* **Work item**
Reproduce the data below verbatim, from its first line through the line containing "pyautogui.click(x=109, y=317)", including both of those lines.

Pixel coordinate grounding data
----------

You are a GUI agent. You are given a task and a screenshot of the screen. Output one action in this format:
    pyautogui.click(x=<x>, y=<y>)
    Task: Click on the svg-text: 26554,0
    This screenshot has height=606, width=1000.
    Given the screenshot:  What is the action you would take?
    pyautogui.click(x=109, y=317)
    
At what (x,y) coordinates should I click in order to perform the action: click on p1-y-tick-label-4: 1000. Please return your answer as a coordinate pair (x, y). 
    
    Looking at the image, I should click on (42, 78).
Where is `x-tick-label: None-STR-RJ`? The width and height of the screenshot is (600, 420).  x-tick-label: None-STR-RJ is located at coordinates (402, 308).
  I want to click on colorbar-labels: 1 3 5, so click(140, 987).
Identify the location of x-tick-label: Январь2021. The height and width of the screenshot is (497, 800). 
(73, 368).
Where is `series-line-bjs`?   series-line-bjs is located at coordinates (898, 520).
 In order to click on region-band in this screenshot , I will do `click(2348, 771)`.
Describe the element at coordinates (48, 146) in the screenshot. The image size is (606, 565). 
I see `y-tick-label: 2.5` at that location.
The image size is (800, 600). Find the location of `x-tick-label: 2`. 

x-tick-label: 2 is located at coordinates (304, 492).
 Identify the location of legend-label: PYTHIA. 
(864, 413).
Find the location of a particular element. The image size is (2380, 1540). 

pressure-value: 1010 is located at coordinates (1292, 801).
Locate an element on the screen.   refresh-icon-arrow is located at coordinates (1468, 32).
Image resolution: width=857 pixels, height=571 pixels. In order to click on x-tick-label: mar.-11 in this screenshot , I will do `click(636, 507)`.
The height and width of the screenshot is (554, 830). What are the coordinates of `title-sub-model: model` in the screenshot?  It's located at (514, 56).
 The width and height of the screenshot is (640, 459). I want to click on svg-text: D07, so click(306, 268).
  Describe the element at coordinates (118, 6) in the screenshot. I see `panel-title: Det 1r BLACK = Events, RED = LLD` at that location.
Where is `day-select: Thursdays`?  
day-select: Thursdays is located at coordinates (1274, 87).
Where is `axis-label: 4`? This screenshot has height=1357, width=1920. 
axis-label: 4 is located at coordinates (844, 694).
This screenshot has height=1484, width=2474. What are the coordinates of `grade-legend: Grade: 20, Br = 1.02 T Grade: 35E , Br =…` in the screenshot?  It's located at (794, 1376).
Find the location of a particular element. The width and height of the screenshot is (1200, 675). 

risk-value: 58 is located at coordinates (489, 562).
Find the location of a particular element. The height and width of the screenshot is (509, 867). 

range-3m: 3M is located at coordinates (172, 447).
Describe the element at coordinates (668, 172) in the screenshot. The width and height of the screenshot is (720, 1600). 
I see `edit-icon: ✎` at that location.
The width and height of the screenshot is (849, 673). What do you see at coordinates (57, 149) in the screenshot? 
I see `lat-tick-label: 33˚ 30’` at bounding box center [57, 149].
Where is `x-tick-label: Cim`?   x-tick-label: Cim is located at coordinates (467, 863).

----------

* **Solution for this task**
You are a GUI agent. You are given a task and a screenshot of the screen. Output one action in this format:
    pyautogui.click(x=<x>, y=<y>)
    Task: Click on the svg-text: 26554,0
    This screenshot has height=606, width=1000.
    Given the screenshot:  What is the action you would take?
    pyautogui.click(x=109, y=317)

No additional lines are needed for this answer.